#### [Action item]
After counting the lines below that hold the word "Expand", reply with the count and nothing else.

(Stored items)
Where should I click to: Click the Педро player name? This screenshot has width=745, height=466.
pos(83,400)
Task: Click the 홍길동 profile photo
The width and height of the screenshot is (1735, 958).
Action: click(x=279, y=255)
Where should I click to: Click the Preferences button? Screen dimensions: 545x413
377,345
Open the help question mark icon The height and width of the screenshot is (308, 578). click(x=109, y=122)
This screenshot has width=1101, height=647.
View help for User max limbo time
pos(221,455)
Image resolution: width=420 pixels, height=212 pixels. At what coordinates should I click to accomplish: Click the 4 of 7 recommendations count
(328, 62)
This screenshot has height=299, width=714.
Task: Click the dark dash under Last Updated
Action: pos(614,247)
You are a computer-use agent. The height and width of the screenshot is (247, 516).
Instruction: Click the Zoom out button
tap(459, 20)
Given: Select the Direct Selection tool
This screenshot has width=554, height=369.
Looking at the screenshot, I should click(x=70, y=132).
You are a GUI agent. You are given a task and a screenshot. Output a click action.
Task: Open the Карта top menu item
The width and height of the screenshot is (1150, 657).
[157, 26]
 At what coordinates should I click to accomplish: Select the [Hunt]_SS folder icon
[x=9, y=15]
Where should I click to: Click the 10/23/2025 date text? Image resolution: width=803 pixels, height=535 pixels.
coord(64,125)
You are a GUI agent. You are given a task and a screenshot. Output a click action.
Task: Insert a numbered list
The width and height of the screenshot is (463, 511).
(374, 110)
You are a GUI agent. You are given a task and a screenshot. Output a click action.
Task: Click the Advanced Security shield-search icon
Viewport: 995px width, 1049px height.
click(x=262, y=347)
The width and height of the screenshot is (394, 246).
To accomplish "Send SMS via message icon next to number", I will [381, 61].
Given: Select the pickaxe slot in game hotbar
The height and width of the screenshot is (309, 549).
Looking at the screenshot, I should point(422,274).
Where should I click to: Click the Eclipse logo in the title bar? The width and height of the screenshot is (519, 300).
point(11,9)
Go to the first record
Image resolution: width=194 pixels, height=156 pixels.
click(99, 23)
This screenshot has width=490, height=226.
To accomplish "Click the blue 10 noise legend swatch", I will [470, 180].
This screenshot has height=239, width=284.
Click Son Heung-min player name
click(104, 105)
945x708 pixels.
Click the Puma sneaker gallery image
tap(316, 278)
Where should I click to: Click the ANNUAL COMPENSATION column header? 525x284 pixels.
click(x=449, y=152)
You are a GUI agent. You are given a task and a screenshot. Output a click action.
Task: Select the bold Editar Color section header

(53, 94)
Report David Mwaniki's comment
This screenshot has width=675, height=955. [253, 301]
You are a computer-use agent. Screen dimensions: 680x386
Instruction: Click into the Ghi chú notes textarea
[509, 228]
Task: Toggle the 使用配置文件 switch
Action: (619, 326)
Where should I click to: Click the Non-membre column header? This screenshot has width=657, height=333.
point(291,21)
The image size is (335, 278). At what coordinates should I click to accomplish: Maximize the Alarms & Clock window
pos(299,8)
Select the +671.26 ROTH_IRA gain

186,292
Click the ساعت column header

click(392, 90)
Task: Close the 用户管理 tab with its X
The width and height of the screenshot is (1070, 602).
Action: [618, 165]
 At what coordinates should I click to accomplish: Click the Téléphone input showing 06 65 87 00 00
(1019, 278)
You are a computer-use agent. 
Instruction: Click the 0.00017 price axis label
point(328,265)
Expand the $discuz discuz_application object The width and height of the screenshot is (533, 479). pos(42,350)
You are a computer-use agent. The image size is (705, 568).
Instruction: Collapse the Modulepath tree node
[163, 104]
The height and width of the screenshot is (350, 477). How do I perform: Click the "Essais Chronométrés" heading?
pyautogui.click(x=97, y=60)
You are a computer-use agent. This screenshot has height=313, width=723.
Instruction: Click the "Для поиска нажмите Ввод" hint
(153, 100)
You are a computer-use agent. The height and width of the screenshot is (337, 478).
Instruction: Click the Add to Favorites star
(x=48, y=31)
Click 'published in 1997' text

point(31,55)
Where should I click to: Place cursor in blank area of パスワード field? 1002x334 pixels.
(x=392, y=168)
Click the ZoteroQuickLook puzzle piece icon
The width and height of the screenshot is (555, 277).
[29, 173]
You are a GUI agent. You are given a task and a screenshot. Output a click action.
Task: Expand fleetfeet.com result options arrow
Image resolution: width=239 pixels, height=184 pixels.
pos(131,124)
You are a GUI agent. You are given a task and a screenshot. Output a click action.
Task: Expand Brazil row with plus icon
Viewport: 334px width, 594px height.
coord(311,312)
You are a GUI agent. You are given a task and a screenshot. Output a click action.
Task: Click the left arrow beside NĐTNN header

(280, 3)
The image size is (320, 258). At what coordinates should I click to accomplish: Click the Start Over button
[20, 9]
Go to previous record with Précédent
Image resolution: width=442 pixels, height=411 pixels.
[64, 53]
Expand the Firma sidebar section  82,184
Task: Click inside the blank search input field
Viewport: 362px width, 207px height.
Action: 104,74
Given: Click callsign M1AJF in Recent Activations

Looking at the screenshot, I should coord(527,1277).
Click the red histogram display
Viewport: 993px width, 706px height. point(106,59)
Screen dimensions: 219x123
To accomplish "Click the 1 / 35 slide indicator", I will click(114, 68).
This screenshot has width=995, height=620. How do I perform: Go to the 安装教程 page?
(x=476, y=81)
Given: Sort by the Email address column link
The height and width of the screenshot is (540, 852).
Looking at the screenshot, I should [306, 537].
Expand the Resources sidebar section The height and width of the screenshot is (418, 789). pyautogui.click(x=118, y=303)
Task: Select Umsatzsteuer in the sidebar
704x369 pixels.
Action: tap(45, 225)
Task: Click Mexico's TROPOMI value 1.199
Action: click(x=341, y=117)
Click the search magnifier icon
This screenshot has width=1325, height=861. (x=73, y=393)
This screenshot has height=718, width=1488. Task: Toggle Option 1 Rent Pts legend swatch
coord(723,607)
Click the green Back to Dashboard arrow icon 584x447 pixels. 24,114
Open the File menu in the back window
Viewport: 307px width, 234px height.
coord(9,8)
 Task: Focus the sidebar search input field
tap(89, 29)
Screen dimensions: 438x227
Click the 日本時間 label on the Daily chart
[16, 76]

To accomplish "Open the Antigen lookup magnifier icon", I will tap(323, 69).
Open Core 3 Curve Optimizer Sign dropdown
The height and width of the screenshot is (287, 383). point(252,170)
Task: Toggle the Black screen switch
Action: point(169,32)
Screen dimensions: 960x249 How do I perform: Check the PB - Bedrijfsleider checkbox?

#### [Result for this task]
5